KAFKA-20535: Improve async consumer CPU usage under low max.poll.records.#22199
KAFKA-20535: Improve async consumer CPU usage under low max.poll.records.#22199chickenchickenlove wants to merge 2 commits intoapache:trunkfrom
Conversation
|
Hi, @lianetm ! |
lianetm
left a comment
There was a problem hiding this comment.
Thanks @chickenchickenlove, high level the approach makes sense to me. Just some nits from a first pass.

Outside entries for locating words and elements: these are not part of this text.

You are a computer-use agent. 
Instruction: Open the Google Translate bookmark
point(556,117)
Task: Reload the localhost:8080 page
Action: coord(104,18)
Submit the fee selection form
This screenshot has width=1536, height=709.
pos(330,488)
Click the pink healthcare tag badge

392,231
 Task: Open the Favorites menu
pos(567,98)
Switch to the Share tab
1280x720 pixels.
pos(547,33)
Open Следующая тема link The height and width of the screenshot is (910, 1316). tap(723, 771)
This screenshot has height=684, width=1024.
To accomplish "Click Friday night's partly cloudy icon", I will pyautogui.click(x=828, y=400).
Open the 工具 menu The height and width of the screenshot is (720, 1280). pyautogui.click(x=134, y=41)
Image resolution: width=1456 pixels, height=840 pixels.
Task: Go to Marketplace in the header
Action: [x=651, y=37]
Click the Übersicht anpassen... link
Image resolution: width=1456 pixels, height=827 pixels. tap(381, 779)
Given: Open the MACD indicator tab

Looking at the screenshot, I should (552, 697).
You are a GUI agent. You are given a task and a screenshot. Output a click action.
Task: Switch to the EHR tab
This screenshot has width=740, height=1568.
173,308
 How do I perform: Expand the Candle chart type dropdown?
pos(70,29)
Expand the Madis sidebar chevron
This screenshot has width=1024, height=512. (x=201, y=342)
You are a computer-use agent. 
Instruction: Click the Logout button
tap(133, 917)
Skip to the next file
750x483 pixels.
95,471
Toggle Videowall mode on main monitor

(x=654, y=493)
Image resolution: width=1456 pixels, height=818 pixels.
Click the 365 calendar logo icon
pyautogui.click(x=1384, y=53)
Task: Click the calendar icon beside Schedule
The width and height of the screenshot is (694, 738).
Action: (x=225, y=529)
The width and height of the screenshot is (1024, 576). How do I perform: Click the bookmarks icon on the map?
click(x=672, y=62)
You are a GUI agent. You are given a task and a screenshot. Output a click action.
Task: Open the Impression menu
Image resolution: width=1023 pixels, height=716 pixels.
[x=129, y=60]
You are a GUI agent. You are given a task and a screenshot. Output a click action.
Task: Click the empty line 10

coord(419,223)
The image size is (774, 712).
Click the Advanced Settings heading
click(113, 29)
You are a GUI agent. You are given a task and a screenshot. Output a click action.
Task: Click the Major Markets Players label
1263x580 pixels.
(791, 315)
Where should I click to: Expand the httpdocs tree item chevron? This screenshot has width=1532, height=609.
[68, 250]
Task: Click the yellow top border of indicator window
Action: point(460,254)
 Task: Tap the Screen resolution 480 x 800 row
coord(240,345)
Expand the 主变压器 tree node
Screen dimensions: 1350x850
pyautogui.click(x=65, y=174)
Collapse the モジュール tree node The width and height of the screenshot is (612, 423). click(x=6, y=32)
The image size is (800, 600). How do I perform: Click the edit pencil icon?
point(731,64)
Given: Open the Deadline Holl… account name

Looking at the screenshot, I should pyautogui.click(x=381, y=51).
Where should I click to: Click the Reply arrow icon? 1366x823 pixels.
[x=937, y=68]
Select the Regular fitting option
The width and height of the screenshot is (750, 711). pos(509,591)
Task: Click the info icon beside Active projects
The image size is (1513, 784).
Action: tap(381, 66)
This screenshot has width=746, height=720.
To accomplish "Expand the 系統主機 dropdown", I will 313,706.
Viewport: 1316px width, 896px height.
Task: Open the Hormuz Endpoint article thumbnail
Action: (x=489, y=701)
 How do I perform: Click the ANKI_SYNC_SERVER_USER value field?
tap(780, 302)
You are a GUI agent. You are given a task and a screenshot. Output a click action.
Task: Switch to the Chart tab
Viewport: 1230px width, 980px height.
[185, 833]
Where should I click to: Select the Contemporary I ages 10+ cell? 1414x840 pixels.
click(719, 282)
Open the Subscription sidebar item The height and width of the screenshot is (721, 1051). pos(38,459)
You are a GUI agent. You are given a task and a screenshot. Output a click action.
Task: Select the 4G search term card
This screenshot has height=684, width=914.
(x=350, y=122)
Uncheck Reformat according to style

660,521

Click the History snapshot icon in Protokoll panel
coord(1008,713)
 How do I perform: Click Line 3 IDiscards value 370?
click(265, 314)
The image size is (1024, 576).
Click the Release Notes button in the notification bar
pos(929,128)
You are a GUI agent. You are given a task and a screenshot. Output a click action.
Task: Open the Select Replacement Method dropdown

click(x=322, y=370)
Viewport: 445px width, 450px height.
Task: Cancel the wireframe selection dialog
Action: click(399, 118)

And some brainstorming on the side, just to make sure there is nothing else that needs attention. Given that you have the repro in hand, can you get some visibility on what part of the background thread is "taking long" to process the inflightPoll that triggers reconciliation? E.g., app thread adds the inflightPoll to the queue and let's assume the member is RECONCILING. From what you describe in the PR, you're seeing that by the time the app thread checks inflightPoll.isReconciliationCheckComplete the background hasn't made it to the point where it sets it to true. So is there anything "delaying" the background process of the inflightPoll that we can improve? (why doesn't it make it to marking reconciliation check done before the app thread needs it? that reconciliation trigger does not block on anything, it just prepares requests if needed and sets some flags in the subscription state). We can address this separately if needed, but raising it here because it's the scenario that makes me wonder why
| * | ||
| * @param memberState The new consumer group member state. | ||
| */ | ||
| default void onConsumerMemberStateChange(MemberState memberState) { |
There was a problem hiding this comment.
should we name it onMemberStateUpdated to be consistent with the existing funcs?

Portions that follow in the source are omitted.